DIRECTION.
Count the lines in the rows below that contain the string "point", and reply with the number alone.

DATA FOR THE TASK.
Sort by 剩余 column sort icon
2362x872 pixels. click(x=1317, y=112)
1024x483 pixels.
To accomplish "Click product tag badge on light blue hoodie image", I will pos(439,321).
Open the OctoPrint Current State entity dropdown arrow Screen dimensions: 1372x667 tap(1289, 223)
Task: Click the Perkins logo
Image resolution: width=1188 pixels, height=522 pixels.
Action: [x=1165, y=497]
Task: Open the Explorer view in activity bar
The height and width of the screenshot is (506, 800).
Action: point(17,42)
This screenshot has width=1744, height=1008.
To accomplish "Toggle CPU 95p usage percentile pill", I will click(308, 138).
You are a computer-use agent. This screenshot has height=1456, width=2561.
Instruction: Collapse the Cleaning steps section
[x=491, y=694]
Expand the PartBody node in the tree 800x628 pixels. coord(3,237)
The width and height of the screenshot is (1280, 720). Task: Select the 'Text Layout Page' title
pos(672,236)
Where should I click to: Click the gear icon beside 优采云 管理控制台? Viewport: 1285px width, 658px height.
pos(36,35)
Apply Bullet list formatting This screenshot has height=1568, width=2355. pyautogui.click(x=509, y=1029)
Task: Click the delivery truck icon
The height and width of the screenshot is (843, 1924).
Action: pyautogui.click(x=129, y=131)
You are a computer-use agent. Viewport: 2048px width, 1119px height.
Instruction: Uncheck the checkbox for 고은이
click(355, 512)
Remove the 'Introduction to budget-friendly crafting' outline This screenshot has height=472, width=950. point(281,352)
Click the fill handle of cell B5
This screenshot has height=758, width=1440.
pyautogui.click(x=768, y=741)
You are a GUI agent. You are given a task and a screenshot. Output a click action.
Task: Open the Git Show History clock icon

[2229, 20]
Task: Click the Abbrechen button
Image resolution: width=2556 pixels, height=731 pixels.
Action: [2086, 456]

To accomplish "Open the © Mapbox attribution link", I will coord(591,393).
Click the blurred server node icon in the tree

REPLY.
2